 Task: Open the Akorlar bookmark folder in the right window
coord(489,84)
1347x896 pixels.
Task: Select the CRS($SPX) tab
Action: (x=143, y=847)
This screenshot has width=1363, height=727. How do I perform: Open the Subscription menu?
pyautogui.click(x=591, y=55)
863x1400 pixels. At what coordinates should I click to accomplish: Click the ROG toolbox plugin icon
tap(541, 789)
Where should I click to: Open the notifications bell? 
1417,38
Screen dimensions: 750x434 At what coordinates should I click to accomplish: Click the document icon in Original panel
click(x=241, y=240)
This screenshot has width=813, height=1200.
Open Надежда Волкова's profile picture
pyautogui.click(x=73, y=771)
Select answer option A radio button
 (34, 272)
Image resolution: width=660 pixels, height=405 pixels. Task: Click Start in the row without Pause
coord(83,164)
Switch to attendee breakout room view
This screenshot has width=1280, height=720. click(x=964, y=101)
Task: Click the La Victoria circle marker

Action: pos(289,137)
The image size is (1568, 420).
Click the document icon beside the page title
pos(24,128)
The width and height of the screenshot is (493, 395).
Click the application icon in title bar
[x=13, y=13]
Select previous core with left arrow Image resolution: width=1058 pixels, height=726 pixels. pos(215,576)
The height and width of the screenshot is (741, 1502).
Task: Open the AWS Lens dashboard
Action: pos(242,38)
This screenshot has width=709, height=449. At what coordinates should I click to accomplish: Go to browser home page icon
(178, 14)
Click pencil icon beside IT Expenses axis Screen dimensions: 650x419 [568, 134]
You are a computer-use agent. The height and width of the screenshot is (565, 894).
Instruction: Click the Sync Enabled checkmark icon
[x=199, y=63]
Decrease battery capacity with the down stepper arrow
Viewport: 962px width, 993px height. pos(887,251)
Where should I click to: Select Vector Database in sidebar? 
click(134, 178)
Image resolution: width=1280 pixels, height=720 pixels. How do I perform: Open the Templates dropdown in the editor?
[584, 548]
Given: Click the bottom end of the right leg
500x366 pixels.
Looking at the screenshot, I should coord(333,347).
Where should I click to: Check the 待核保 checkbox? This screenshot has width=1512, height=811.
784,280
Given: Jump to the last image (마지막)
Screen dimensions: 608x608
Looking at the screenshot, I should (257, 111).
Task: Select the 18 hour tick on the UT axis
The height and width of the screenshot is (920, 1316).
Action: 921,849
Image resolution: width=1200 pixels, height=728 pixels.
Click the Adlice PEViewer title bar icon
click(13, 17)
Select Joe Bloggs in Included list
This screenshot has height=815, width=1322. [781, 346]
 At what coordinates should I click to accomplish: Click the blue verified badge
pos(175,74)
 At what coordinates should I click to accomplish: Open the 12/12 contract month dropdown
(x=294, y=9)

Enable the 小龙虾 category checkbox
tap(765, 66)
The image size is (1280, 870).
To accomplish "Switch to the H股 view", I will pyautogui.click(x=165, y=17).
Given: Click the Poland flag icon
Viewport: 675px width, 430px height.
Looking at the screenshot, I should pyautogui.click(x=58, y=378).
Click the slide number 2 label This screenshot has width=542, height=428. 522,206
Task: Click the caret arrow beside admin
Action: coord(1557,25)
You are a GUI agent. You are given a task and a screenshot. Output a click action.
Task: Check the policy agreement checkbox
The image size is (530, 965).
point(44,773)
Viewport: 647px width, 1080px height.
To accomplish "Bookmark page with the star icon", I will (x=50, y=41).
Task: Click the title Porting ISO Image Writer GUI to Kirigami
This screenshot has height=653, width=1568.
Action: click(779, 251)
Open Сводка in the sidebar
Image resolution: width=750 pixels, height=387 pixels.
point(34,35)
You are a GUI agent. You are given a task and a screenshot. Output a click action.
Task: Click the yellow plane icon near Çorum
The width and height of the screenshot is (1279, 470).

DESCRIPTION OF THE TASK:
Line by line, output the data precisely as shown above.

REPLY:
 Task: Open the Akorlar bookmark folder in the right window
coord(489,84)
1347x896 pixels.
Task: Select the CRS($SPX) tab
Action: (x=143, y=847)
This screenshot has width=1363, height=727. How do I perform: Open the Subscription menu?
pyautogui.click(x=591, y=55)
863x1400 pixels. At what coordinates should I click to accomplish: Click the ROG toolbox plugin icon
tap(541, 789)
Where should I click to: Open the notifications bell? 
1417,38
Screen dimensions: 750x434 At what coordinates should I click to accomplish: Click the document icon in Original panel
click(x=241, y=240)
This screenshot has width=813, height=1200.
Open Надежда Волкова's profile picture
pyautogui.click(x=73, y=771)
Select answer option A radio button
 (34, 272)
Image resolution: width=660 pixels, height=405 pixels. Task: Click Start in the row without Pause
coord(83,164)
Switch to attendee breakout room view
This screenshot has width=1280, height=720. click(x=964, y=101)
Task: Click the La Victoria circle marker

Action: pos(289,137)
The image size is (1568, 420).
Click the document icon beside the page title
pos(24,128)
The width and height of the screenshot is (493, 395).
Click the application icon in title bar
[x=13, y=13]
Select previous core with left arrow Image resolution: width=1058 pixels, height=726 pixels. pos(215,576)
The height and width of the screenshot is (741, 1502).
Task: Open the AWS Lens dashboard
Action: pos(242,38)
This screenshot has width=709, height=449. At what coordinates should I click to accomplish: Go to browser home page icon
(178, 14)
Click pencil icon beside IT Expenses axis Screen dimensions: 650x419 [568, 134]
You are a computer-use agent. The height and width of the screenshot is (565, 894).
Instruction: Click the Sync Enabled checkmark icon
[x=199, y=63]
Decrease battery capacity with the down stepper arrow
Viewport: 962px width, 993px height. pos(887,251)
Where should I click to: Select Vector Database in sidebar? 
click(134, 178)
Image resolution: width=1280 pixels, height=720 pixels. How do I perform: Open the Templates dropdown in the editor?
[584, 548]
Given: Click the bottom end of the right leg
500x366 pixels.
Looking at the screenshot, I should coord(333,347).
Where should I click to: Check the 待核保 checkbox? This screenshot has width=1512, height=811.
784,280
Given: Jump to the last image (마지막)
Screen dimensions: 608x608
Looking at the screenshot, I should (257, 111).
Task: Select the 18 hour tick on the UT axis
The height and width of the screenshot is (920, 1316).
Action: 921,849
Image resolution: width=1200 pixels, height=728 pixels.
Click the Adlice PEViewer title bar icon
click(13, 17)
Select Joe Bloggs in Included list
This screenshot has height=815, width=1322. [781, 346]
 At what coordinates should I click to accomplish: Click the blue verified badge
pos(175,74)
 At what coordinates should I click to accomplish: Open the 12/12 contract month dropdown
(x=294, y=9)

Enable the 小龙虾 category checkbox
tap(765, 66)
The image size is (1280, 870).
To accomplish "Switch to the H股 view", I will pyautogui.click(x=165, y=17).
Given: Click the Poland flag icon
Viewport: 675px width, 430px height.
Looking at the screenshot, I should pyautogui.click(x=58, y=378).
Click the slide number 2 label This screenshot has width=542, height=428. 522,206
Task: Click the caret arrow beside admin
Action: coord(1557,25)
You are a GUI agent. You are given a task and a screenshot. Output a click action.
Task: Check the policy agreement checkbox
The image size is (530, 965).
point(44,773)
Viewport: 647px width, 1080px height.
To accomplish "Bookmark page with the star icon", I will (x=50, y=41).
Task: Click the title Porting ISO Image Writer GUI to Kirigami
This screenshot has height=653, width=1568.
Action: click(779, 251)
Open Сводка in the sidebar
Image resolution: width=750 pixels, height=387 pixels.
point(34,35)
You are a GUI agent. You are given a task and a screenshot. Output a click action.
Task: Click the yellow plane icon near Çorum
The width and height of the screenshot is (1279, 470).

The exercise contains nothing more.